**CONSIGNE 1**
À quelle date l'ordonnance de clôture a-t-elle été rendue, selon l'extrait sur la garantie des vices cachés ?

**EXTRAIT**
------------------------------------------------

Il sera renvoyé pour l'exposé complet des demandes et moyens des parties, à leurs dernières conclusions.
L'ordonnance de clôture a été rendue le 14 janvier 2021.
MOTIFS
En application de l'article 1641 du code civil, le vendeur est tenu de la garantie à raison des défauts cachés de la chose vendue qui la rendent impropre à l'usage auquel on la destine, ou qui diminue tellement cet usage, que l'acheteur ne l'aurait pas acquise, ou n'en aurait donné qu'un moindre prix, s'il les avait connus.
Il incombe à l'acheteur de rapporter la preuve du vice caché et de ses différents caractères : un vice antérieur à la vente, rendant la chose impropre à sa destination, et dont l'acheteur ne pouvait se convaincre avant la vente.
L'article 1642 du code civil énonce que le vendeur n'est pas tenu des vices apparents et dont l'acheteur a pu se convaincre lui-même.
Le vendeur n'est pas tenu à garantie lorsque l'acheteur a eu connaissance, au moment de la vente, du vice dont la chose vendue était affectée.
En l'espèce Mme H. a acquis le véhicule litigieux le 4 août 2017 auprès d'un vendeur professionnel la SASU ODIS AUTO au prix de 2 400 euros. Il s'agissait d'un véhicule Renault Mégane Scénic mis en circulation le 7 octobre 2003, âgé de 14 ans, et présentant un kilométrage de 219 133 km.

------------------------------------------------

**CONSIGNE 2**
Restituez à l'identique les lignes des entrées, de la ligne contenant « Given: Select the 查老板 search tab » à celle contenant « This screenshot has height=597, width=820. », ces deux lignes incluses. Omettez les images dans votre réponse.

**DONNÉES SOURCES**
------------------------------------------------

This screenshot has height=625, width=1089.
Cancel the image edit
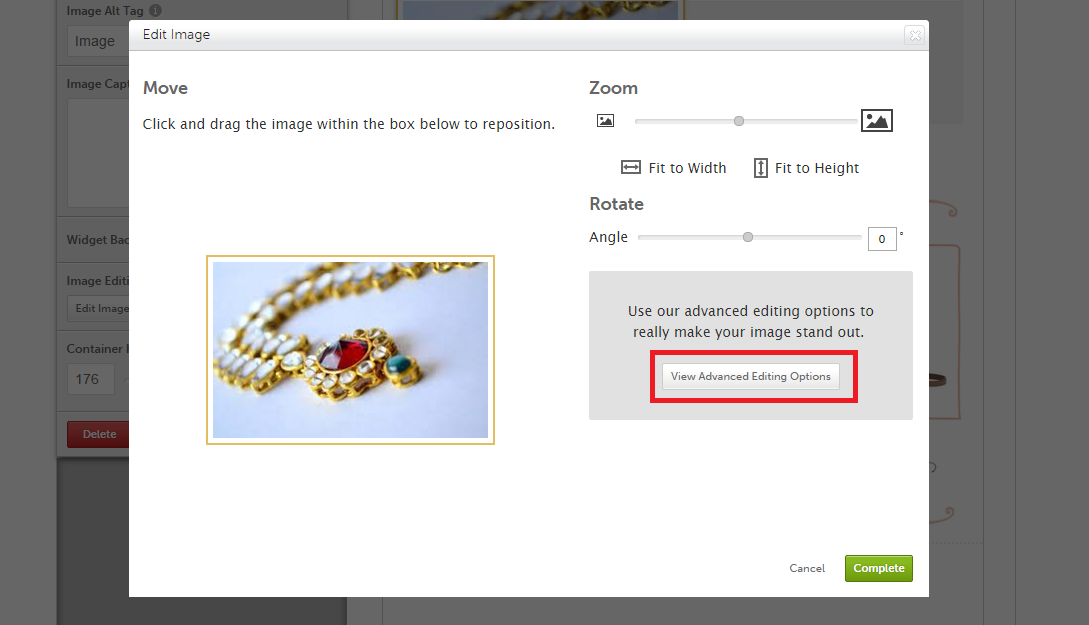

------------------------------------------------

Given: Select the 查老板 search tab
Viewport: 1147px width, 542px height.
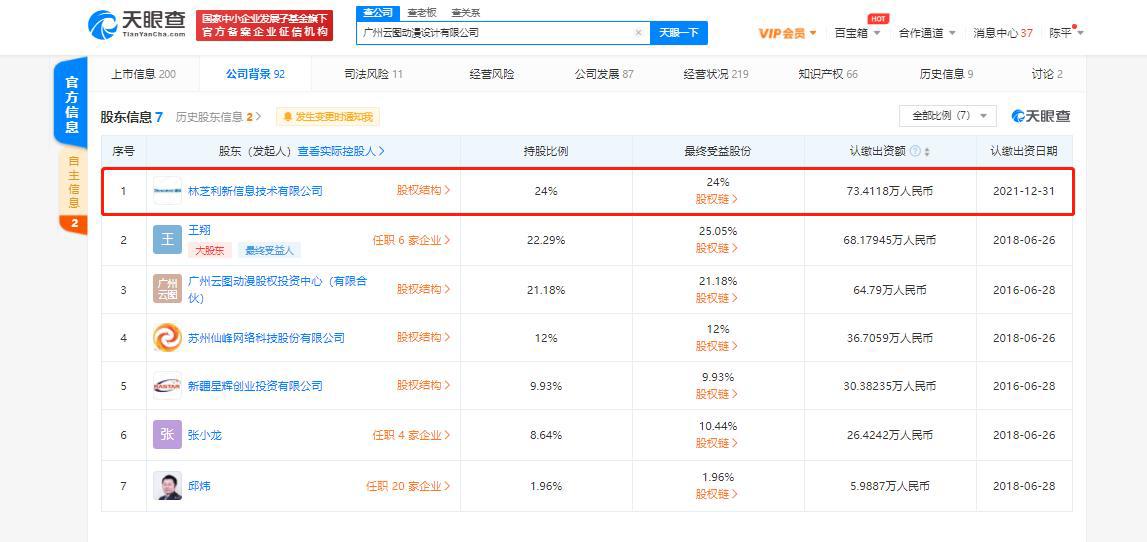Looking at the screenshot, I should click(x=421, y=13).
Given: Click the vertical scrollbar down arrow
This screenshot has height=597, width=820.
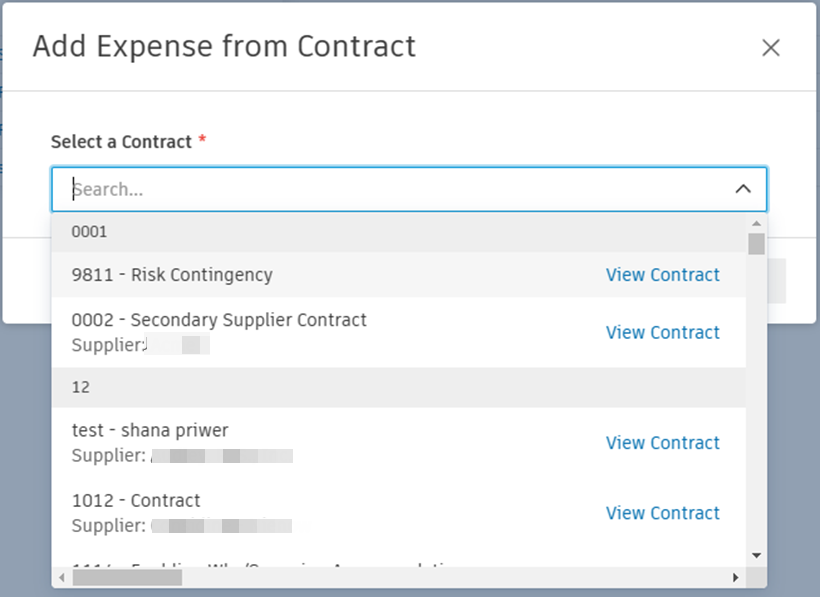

------------------------------------------------

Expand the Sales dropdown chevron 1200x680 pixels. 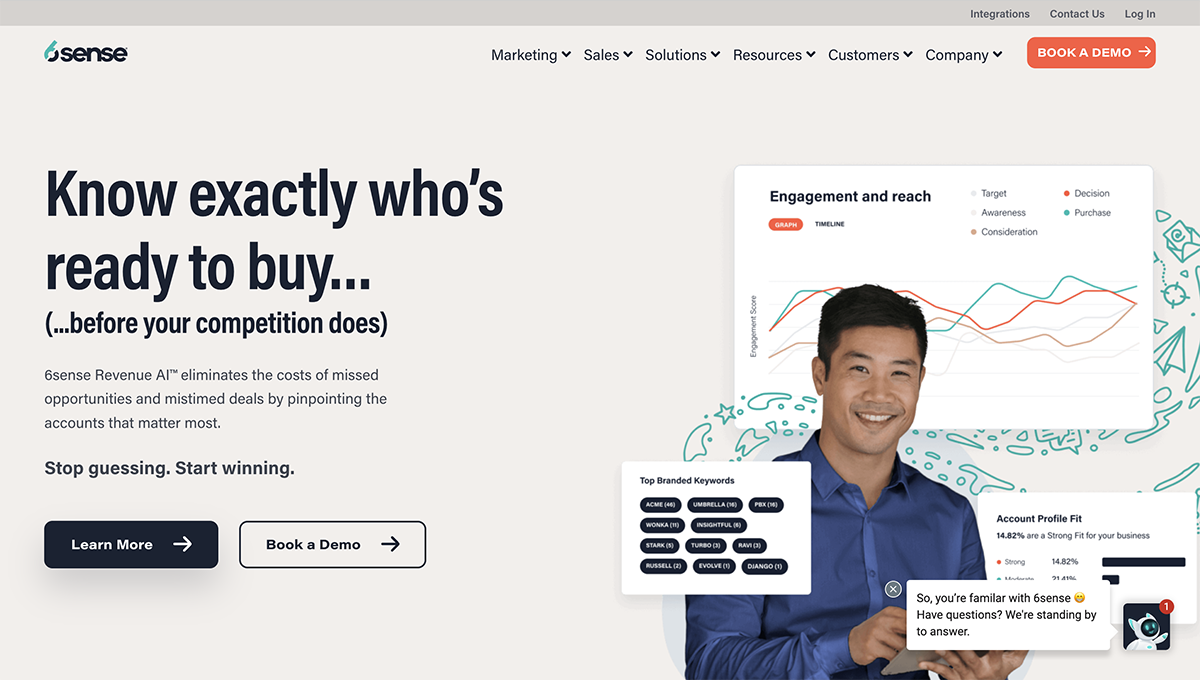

------------------------------------------------

**RÉPONSE 1**
Elle a été rendue le 14 janvier 2021.

**RÉPONSE 2**
Given: Select the 查老板 search tab
Viewport: 1147px width, 542px height.
Looking at the screenshot, I should click(x=421, y=13).
Given: Click the vertical scrollbar down arrow
This screenshot has height=597, width=820.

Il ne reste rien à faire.